Chromosom 13
Chromosom 13 | |
---|---|
Cechy | |
Długość ( bp ) |
113 566 686 pz (CHM13) |
Liczba genów | 308 ( CCDS ) |
Typ | autosom |
Pozycja centromeru |
Akrocentryczny (17,7 Mb/s) |
Kompletne listy genów | |
CCDS | Lista genów |
HGNC | Lista genów |
UniProt | Lista genów |
NCBI | Lista genów |
Zewnętrzne przeglądarki map | |
zespół | Chromosom 13 |
Entrez | Chromosom 13 |
NCBI | Chromosom 13 |
UCSC | Chromosom 13 |
Pełne sekwencje DNA | |
RefSeq | NC_000013 ( SZYBKA ) |
GenBank | CM000675 ( SZYBKO ) |
Chromosom 13 jest jedną z 23 par chromosomów u ludzi . Ludzie zwykle mają dwie kopie tego chromosomu. Chromosom 13 obejmuje około 113 milionów par zasad (materiał budulcowy DNA ) i stanowi od 3,5 do 4% całkowitego DNA w komórkach .
Geny
Liczba genów
Poniżej przedstawiono niektóre szacunki liczby genów ludzkiego chromosomu 13. Ponieważ naukowcy stosują różne podejścia do adnotacji genomu , ich przewidywania liczby genów na każdym chromosomie są różne (szczegóły techniczne można znaleźć w przewidywaniu genów ). Wśród różnych projektów wspólny projekt sekwencji kodowania konsensusu ( CCDS ) przyjmuje niezwykle konserwatywną strategię. Tak więc prognoza liczby genów CCDS stanowi dolną granicę całkowitej liczby genów kodujących ludzkie białka.

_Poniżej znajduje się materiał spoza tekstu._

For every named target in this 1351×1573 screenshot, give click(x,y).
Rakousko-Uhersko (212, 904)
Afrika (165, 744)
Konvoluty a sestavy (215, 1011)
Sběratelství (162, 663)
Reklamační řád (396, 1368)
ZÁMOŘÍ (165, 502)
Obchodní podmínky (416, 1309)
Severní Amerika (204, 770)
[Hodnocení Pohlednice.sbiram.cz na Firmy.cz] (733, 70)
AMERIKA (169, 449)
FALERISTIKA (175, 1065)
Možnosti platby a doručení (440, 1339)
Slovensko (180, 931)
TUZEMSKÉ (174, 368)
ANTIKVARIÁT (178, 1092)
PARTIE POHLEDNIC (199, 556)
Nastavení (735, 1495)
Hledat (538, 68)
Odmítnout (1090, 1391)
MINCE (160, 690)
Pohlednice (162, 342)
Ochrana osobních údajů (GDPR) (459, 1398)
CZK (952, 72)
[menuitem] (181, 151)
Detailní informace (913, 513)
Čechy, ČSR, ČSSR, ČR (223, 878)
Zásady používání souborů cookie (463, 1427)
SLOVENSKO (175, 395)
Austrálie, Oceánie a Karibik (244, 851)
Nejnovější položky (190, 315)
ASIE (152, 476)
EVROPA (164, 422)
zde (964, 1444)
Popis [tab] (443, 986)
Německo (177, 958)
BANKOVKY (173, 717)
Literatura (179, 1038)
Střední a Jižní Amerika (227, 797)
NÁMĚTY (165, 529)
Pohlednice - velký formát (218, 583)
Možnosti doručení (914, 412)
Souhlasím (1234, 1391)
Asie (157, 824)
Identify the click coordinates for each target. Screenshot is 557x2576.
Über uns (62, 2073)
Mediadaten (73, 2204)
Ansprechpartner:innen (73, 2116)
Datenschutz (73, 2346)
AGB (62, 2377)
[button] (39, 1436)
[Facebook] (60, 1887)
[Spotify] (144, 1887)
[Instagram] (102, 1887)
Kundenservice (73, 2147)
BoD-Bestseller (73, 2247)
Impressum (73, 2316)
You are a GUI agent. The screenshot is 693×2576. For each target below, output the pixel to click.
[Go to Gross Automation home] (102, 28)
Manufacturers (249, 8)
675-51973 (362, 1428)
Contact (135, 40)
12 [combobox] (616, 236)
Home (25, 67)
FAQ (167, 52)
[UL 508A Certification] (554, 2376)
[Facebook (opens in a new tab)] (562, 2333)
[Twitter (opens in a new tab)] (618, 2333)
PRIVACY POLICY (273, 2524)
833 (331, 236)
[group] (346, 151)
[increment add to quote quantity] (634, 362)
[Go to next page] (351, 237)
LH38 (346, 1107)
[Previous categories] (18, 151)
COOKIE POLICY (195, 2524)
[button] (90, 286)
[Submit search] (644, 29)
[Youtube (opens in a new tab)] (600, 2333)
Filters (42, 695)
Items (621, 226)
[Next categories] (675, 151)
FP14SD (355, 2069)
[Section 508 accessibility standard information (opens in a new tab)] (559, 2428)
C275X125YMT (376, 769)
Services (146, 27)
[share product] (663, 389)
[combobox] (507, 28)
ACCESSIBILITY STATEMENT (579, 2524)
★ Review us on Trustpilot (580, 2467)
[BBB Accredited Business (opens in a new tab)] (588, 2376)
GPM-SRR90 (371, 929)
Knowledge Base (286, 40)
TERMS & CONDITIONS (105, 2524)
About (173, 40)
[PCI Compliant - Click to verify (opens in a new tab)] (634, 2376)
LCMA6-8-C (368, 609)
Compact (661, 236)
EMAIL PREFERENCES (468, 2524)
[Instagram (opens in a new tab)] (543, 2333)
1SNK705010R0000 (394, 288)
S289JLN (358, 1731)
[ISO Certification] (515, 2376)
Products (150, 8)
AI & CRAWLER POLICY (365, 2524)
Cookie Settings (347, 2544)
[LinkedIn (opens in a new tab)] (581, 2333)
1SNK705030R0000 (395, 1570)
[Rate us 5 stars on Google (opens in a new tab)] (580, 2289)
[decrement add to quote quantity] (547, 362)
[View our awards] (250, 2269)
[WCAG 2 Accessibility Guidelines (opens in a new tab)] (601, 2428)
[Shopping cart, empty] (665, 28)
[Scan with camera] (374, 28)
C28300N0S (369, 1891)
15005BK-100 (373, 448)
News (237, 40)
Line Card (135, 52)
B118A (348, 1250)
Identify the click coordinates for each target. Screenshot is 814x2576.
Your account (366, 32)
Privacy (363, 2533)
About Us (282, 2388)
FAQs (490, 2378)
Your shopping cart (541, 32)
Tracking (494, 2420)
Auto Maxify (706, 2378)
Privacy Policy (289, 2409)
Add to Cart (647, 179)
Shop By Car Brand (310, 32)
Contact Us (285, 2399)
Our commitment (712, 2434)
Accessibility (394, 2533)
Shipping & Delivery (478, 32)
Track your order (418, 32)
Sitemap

Oszacowany przez | Geny kodujące białka | Niekodujące geny RNA | Pseudogenes | Źródło | Data wydania |
---|---|---|---|---|---|
CCDS | 308 | — | — | 2016-09-08 | |
HGNC | 309 | 323 | 469 | 2017-05-12 | |
zespół | 324 | 586 | 373 | 2017-03-29 | |
UniProt | 329 | — | — | 2018-02-28 | |
NCBI | 343 | 622 | 481 | 2017-05-19 |
Lista genów
Poniżej znajduje się częściowa lista genów na ludzkim chromosomie 13. Aby uzyskać pełną listę, zobacz link w infoboksie po prawej stronie.
- ARGLU1 : kodujący białko argininę i białko bogate w glutaminian 1
- ATP7B : ATPaza, transport Cu++, beta polipeptyd (choroba Wilsona)
- BRCA2 : rak piersi 2, wczesny początek
- BRCA3 kodujący białko Rak piersi 3
- C13orf42 : kodowanie białka C13orf42
- CAB39L : kodowanie białka Białko wiążące wapń 39-podobne
- CARKD : Białko zawierające domenę kinazy węglowodanowej (funkcja nieznana)
- CCDC70 : Białko zawierające domenę typu coiled-coil 70
- CHAMP1 : Utrzymująca wyrównanie chromosomów fosfoproteina 1
- CKAP2 : Białko związane z cytoszkieletem 2
- CRYL1 : kodujący białko Crystallin, lambda 1
- DLEU1 : długi niekodujący RNA
- DLEU2 : Usunięty w białaczce limfatycznej 1
- DZIP1 : Białko palca cynkowego oddziałujące z DAZ 1
- EDNRB : receptor endoteliny typu B
- ELF1 : kodujący czynnik podobny do białka E74 1 (czynnik transkrypcyjny domeny ETS)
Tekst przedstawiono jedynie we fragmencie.